We started our trip in Buenos Aires with a couple free walking tours that helped us get an overview of the major sites in the city and the overall history of Argentina. I wasn’t able to retain everything (it was hot and my feet hurt) but I do remember one story from our afternoon guide: from that day he recalled a time in his childhood when the Argentine Peso was so unstable that while he and his mother were grocery shopping, the store workers were yelling out the prices of the vegetables as they changed. Needless to say, they made sure that grocery trip didn’t last long so they could take advantage of the “discounted” prices. We could somewhat sympathize because, during our trip, the peso dropped from 15:1 to 18:1 compared to the USD, in just one week! We also visited La Recoleta Cemetery where we got lost walking through all of the tombs.
The next day we spent a few hours in San Telmo Market. It was alive with people, colors, music and tango (well, a couple showing off their skills in the middle of the market). There was a lot to see and do around the area including eateries and museums. We went to the MACBA – Museo de Arte Contemporáneo de Buenos Aires and the Museo de Arte Moderno de Buenos Aires. There are so many museums around the city to explore like the Museo Histórico Nacional, Museo De La Pasión Boquense (dedicated to all things Boca Juniors) and Museo del Holocausto de Buenos Aires (tells the story of the Holocaust and its impact on Argentina and South America – only one of its kind in Latin America). We also learned a thing or two about the legacy of Eva Peron, the first lady of Argentina from 1946 – 1952, at the Museo Evita.
No trip to Argentina is complete without visiting Iguazu Falls (aka “Big Water”). It’s the largest waterfall system in the world made up of almost 275 individual falls. The day we went it was spectacular, the weather was perfect (& hot), the walkways weren’t too crowded and we picked the better side to view the site (Argentine side). It was well worth the quick flight, staying a night in Puerto Iguazu and the investment in loads of mosquito spray for future needs.
I said no trip to Argentina is complete without seeing Iguazu, but NO TRIP TO ARGENTINA IS COMPLETE WITHOUT DRINKING MALBEC. We traveled to the heart of the Argentine wine region in Mendoza and biked our way (yes, biked our way) to different wineries.We stayed at the Park Hyatt and had a few days to walk around the town and eat empanadas and alfajores (the other two food groups of the country). When we returned to Buenos Aires, the indulgence continued as we ate at Don Julio, La Carniceria and a random spot with amazing milanesas de pollo. Argentina is a food and wine lovers dream.
Okay, you can’t actually ski the Andes in the summertime but work with me here.

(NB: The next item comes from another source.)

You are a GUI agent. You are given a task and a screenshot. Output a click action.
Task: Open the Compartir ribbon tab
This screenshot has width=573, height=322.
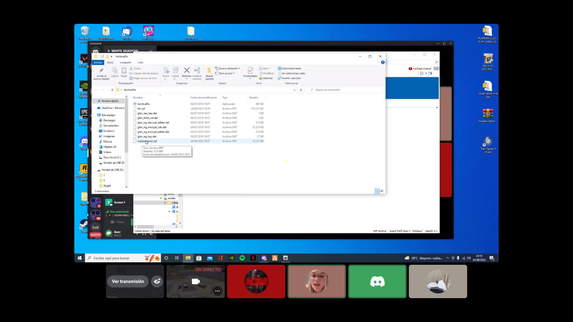click(125, 62)
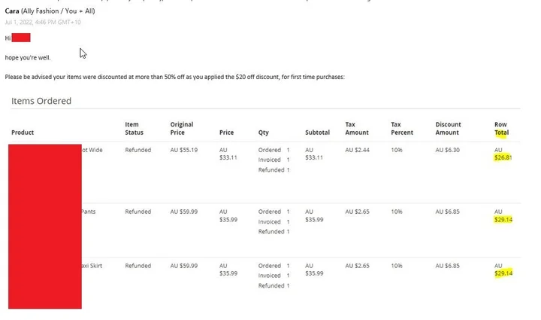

During our stay in Mendoza, we took an excursion through the rugged mountain ranges and made stops at Los Penitentes, where we rode on a ski lift to get exceptional views, Puente del Inca, a natural arch and hot spring, and the border between Chile and Argentina with an amazing view of the Andes Mountains. Even the drive there and back was breath-taking although my ears were popping as we made the climb up the single lane road to the La Cumbre pass where we saw the Christ the Redeemer of the Andes Statue. This only made me want to visit Patagonia so much more. Next time…
Where should I go next? Perhaps Ghana.